El grupo de los Patriarcas de La Pola, colectivo informal de inestimable acervo, a quienes produce cefaleas -y hasta disminución de la libido, según el único octogenario- esa batahola de los desfiles que excede los decibles que permiten escuchar con agrado la música, se refugiaron en casa de uno de ellos para hablar tranquilos de cómo eran antes ferias y fiestas en Natagaima, Espinal y “Puri”.

Hipertensos todos, y con hígado graso algunos, dejaron la tradición del Tapa Roja, tamal, lechona y sancocho de gallina criolla de nata amarilla, y ahora acompañan con escocés la pizza y el pollo apanado, novísimas viandas que seguramente a futuro algún sagaz legislador propondrá elevar a Patrimonio Gastronómico Nacional. El obsesivo tema folclórico tocó fondo rápido, porque lo han machacado todos los junios de sus vidas adultas.

Costumbre en sus tertulias, el tema alterno acordado con antelación era el de los microapartamentos modernos. Lo propuso un abuelo que apoyó a su nieto recién graduado arquitecto, ansioso de independencia, para que adquiriera “una cama con paredes” -según califica al inmueble el viejo generoso-, y se fuera a vivir con su novia. Ventajas del modernismo que permite a las jóvenes parejas gozarse un periodo de prueba, antes sólo existente en contratos laborales.

El tema perdió el control y estos veteranos, con quién sabe cuántos pecados mortales y veniales inconfesados, aplaudieron con entusiasmo al compañero y recordaron que, sin tanta ayuda, todos trataron de armar su ‘apartamento, o pieza de soltero’, para sacudirse algo del yugo familiar y poder retozar con la novia de turno, cuando aún no había moteles. Pero seguían viviendo en la casa paterna. “Lo tenaz –recuerda uno-, es que amigos envidiosos regaban el cuento de que uno dizque tenía un “desnucadero”. Las vecinas chismosas lo llamaban “matadero”, por los quejidos que oían cuando pegaban la oreja a la puerta.”

Sin mirar a ninguno, otro agrega: “Pues aquí hay alguien que tuvo, no apartamento, sino casa de soltero, y hasta hace poco.” El exmagistrado ochentón sonríe con disimulo. “Lo acompañé –prosigue el indiscreto- a exorcizar sus fantasmas femeninos.
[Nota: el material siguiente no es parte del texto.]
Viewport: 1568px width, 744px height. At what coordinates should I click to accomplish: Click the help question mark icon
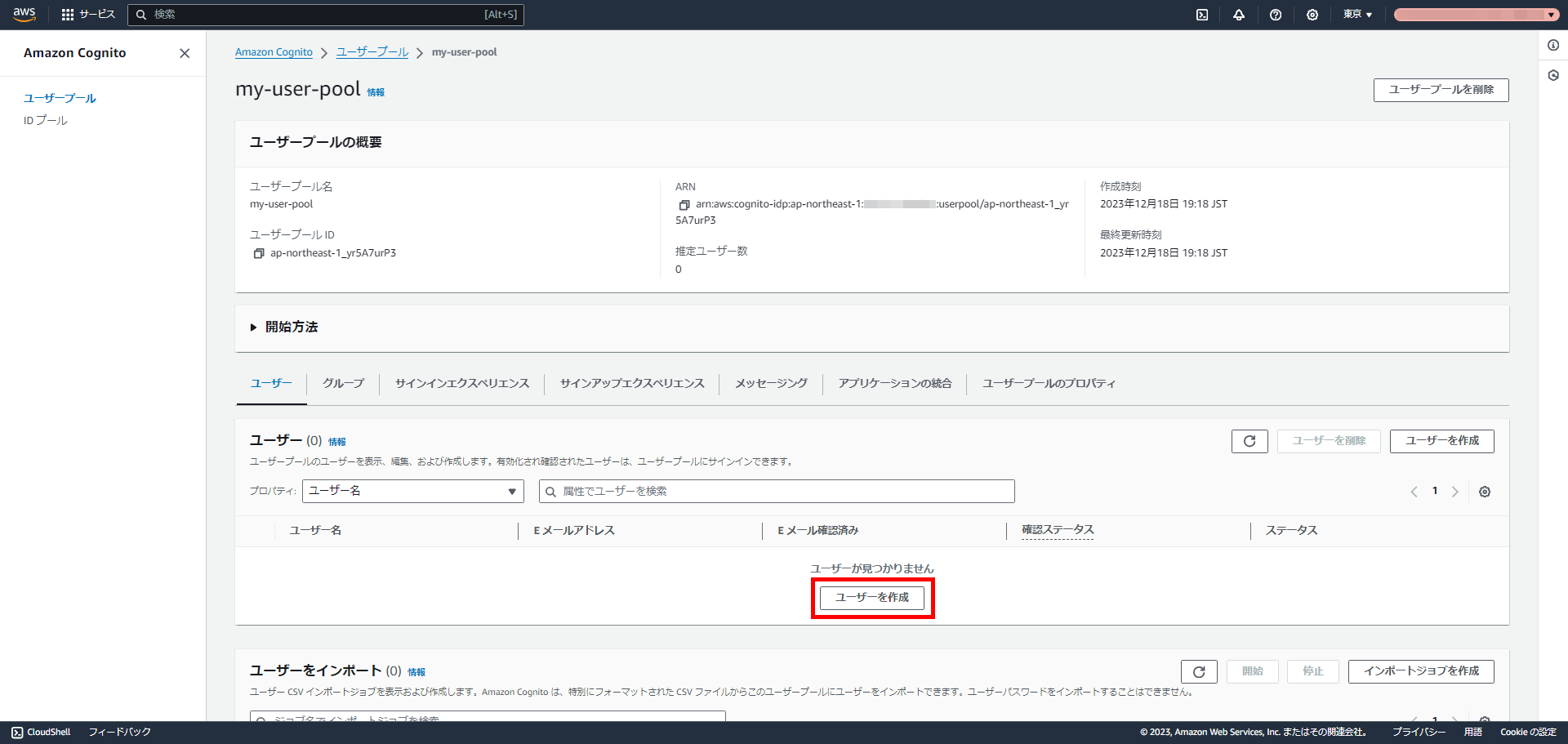pyautogui.click(x=1276, y=14)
Lo ayudé a romper fotos en blanco y negro de damas de espesas cejas y largos cabellos azabache, de esos cuidados con jabón de la tierra y Tricófero de Barry de Murray & Lanman. Apegado aún, guardó unos pañuelitos qué, increíblemente, aún conservaban algo del aroma de Agua Florida de la misma conocida casa. ¡Viejo sinvergüenza!”. El ochentón, ahora sí ríe sin pudor.

Estos personajes, buenos ciudadanos, son una caja de música y tienen muchas historias que contar, serias y divertidas. Sale uno con la sensación de oler a añoranzas guardadas en apartamentos de soltero, de esos dónde nunca barrían el polvo, y menos los suspiros.